Notre-Dame-des-Landes, allons plus loin ! Communiqué du 8 février 2018

par MAN


L’abandon du projet d’aéroport à Notre-Dame-des-Landes ouvre une nouvelle ère, celle d’un transport aérien remis à sa place. Il faut taxer le kérosène !

Nous reconnaissons à MM. Macron, Philippe et Hulot d’avoir pris la décision courageuse d‘abandonner le projet d’aéroport à Notre-Dame-des-Landes. Le MAN (www.nonviolence.fr) appelle au rassemblement festif du 10 février à Notre-Dame-des-Landes, et entend donner, par ce communiqué de presse, une suite au slogan « ni cet aéroport ni au monde qui va avec lui », affiché depuis le début par les opposants au projet enfin abandonné à Notre-Dame-des-Landes.

Une nouvelle ère s’ouvre : celle où les grands projets doivent être abandonnés quand ils sont contraires aux préconisations de la COP 21, celle où l’urgence climatique doit maintenant guider les choix des gouvernements et des COP à venir. Mieux encadrer le transport aérien devient une nécessité ; les principales données sont les suivantes :

· Le transport aérien génère aujourd’hui près de 3% des émissions globales de gaz à effet de serre (GES).
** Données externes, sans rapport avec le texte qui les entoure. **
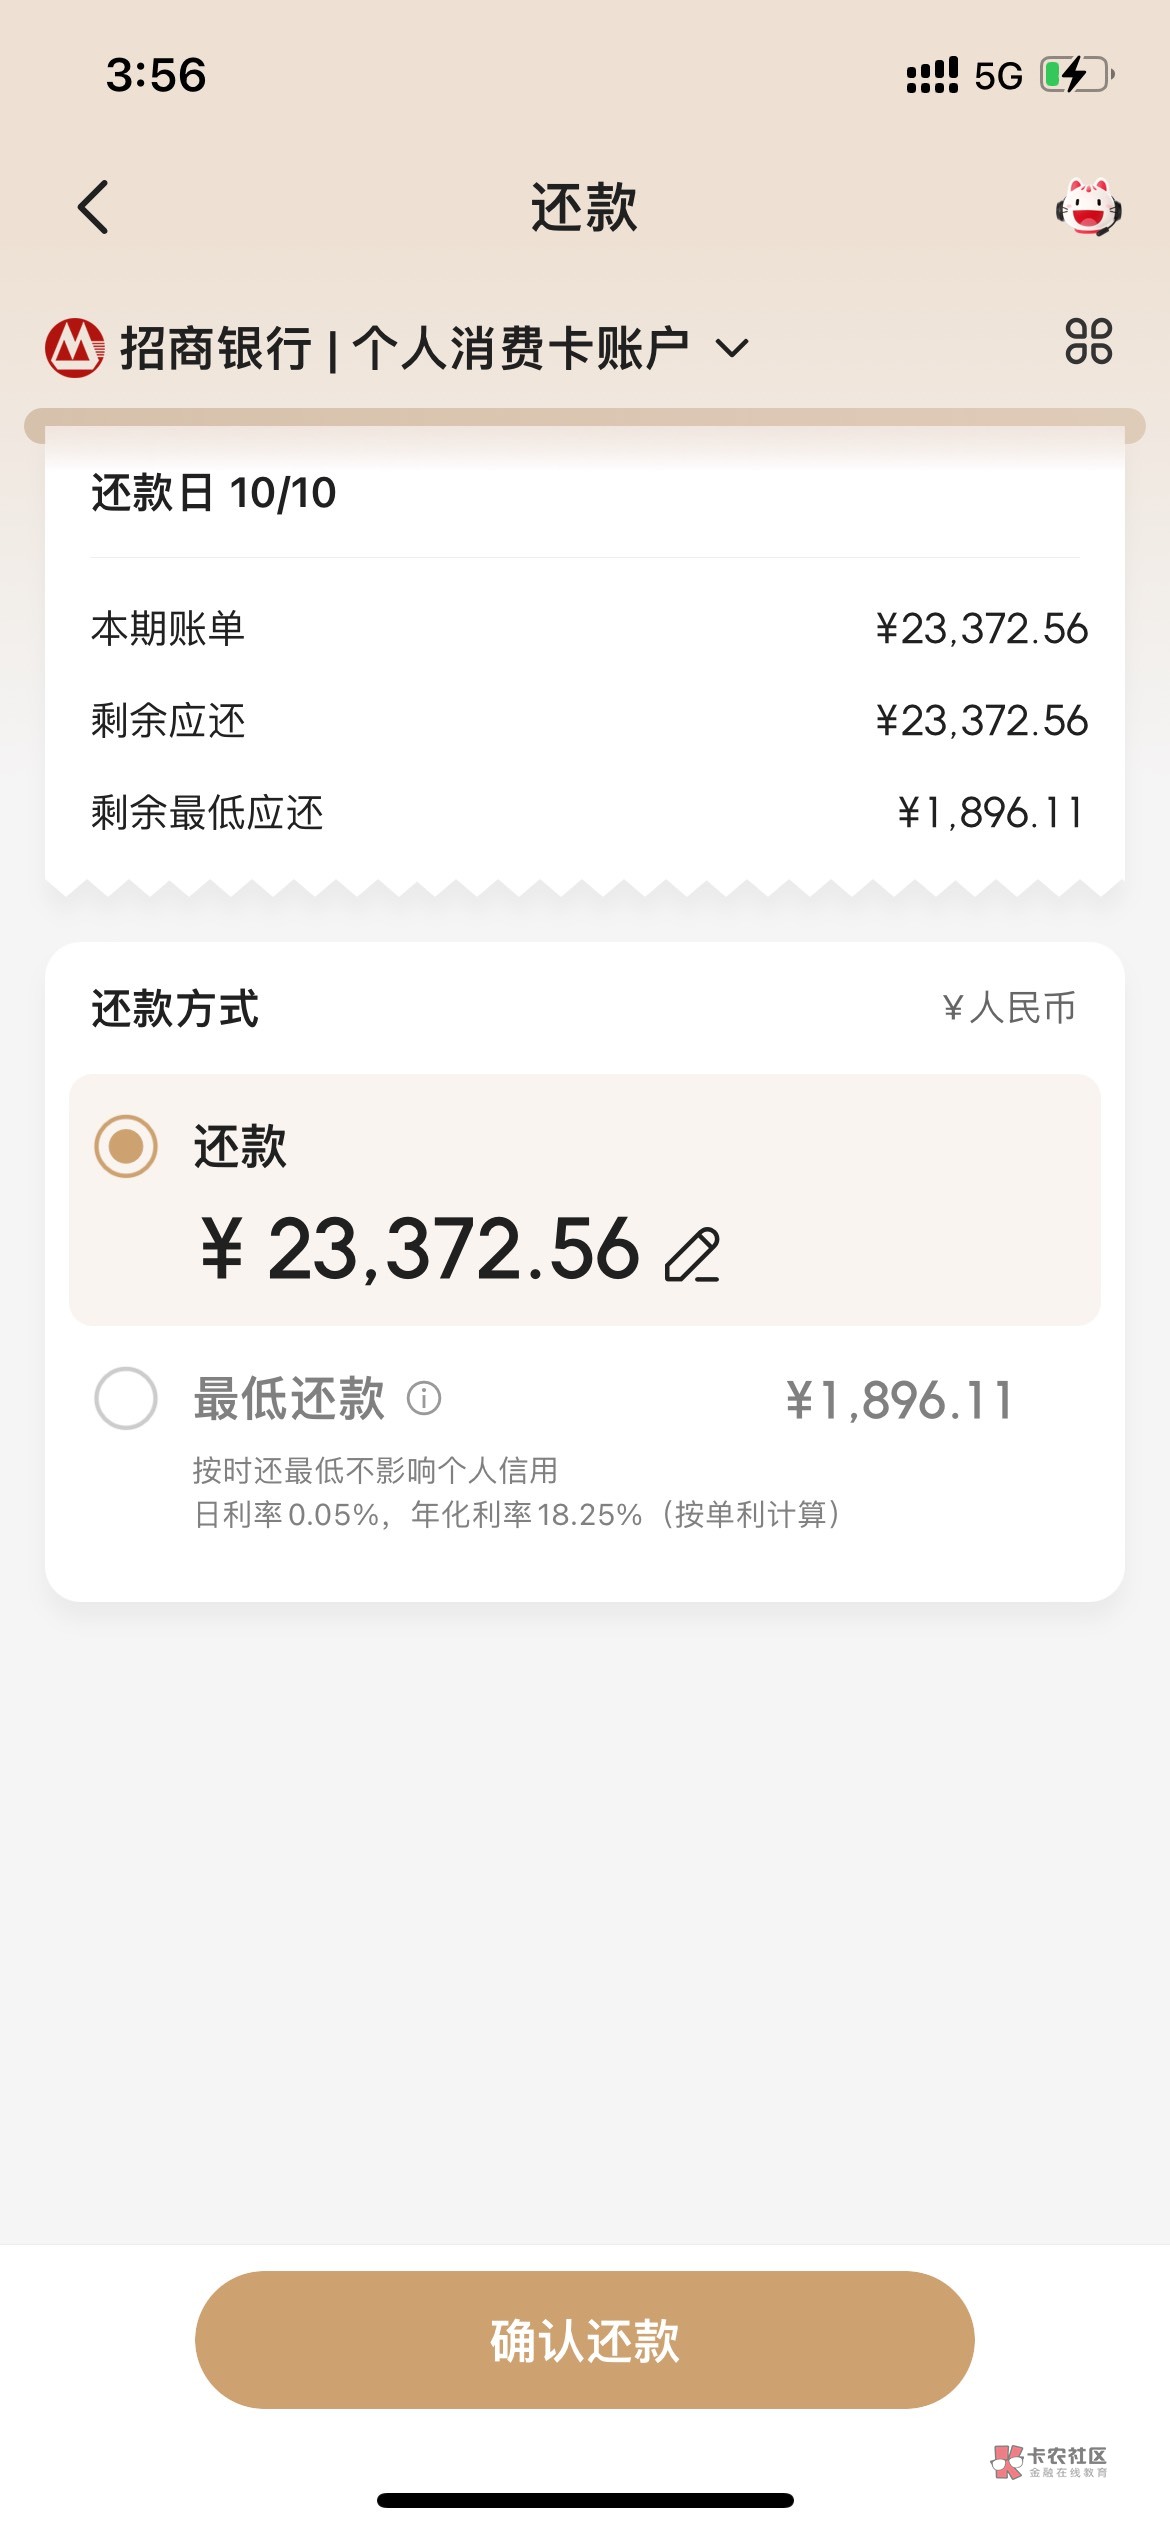This screenshot has width=1170, height=2532.
Task: Open the 个人消费卡账户 account dropdown
Action: pyautogui.click(x=520, y=349)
À titre de comparaison, la France est responsable de 1% des émissions de GES du monde (le CO2représente 70% des GES).

· Le transport aérien n’est à ce jour concerné par aucun des mécanismes mis en place pour réduire les émissions de GES, il ne figure aucunement dans l’Accord de Paris sur le Climat (COP 21). Cette exception illustre les incohérences de la gouvernance internationale sur l’environnement.

· Le kérosène n’est taxé nulle part dans le monde, contrairement aux autres produits fossiles comme l’essence et le gas-oil.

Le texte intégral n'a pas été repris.